My focus point here is this:
As Qt embarks on a quest to make the Qt Application Framework a much better-know and more widely adopted technology (I know that is a real thing you're doing, not making that up) then the whole API needs more of a generic approach in its "selling point" to developers and managers in its generic features.
So, that being said, it should focus on the core modules and its main features and benefits and push the media and vehicle parts aside into a secondary topic, by way of but ONE example. The fact is, if Qt want to advertise QtIF, then it needs to break into other spaces other than purely automotive (which is where of course this came _from) and so needs to focus on the benefits of the core modules from the landing page and not mention too early on, the automotive background.

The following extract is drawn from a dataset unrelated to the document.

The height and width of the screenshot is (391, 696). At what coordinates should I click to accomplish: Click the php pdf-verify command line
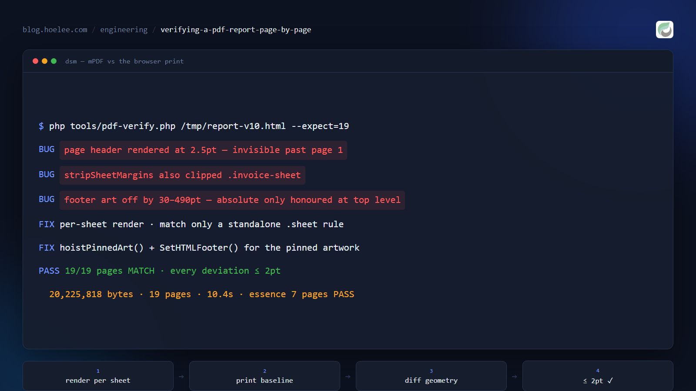click(194, 126)
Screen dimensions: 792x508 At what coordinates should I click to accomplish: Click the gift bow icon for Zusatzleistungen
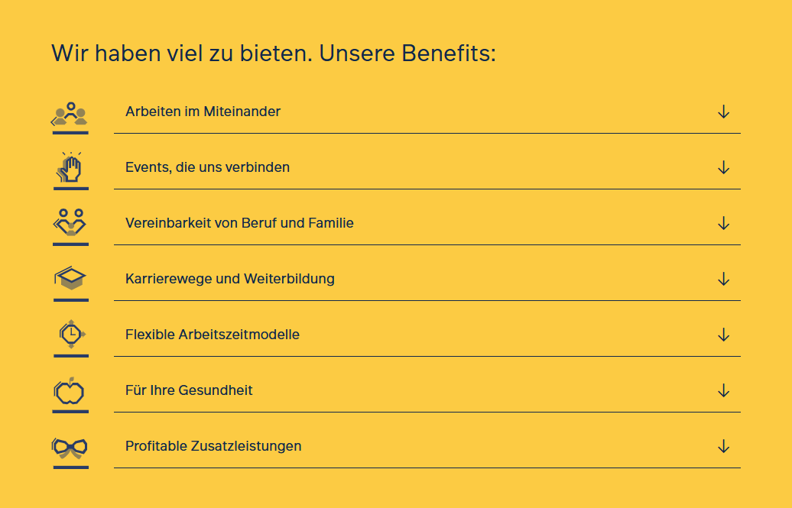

As we look at it, we see straight away the customer questioning "but I'm not working on automotive – is the Qt Application Framework right for me?" The answer could well be yes, but they need to understand more that the media and vehicle parts are "extras" and not something they need to worry about for their bespoke implementation._
For context: we gave a presentation to our manager about adopting QtIF for our future architecture – and it was very much an uphill struggle because you are hit with so much complexity out of the box to get even a small "feature" working and we as developers were all asked "is it really worth it" and "what is the benefit" – it was a hard sell, even if we could "feel" that it could be worth it. The docs don't sell it for us unfortunately.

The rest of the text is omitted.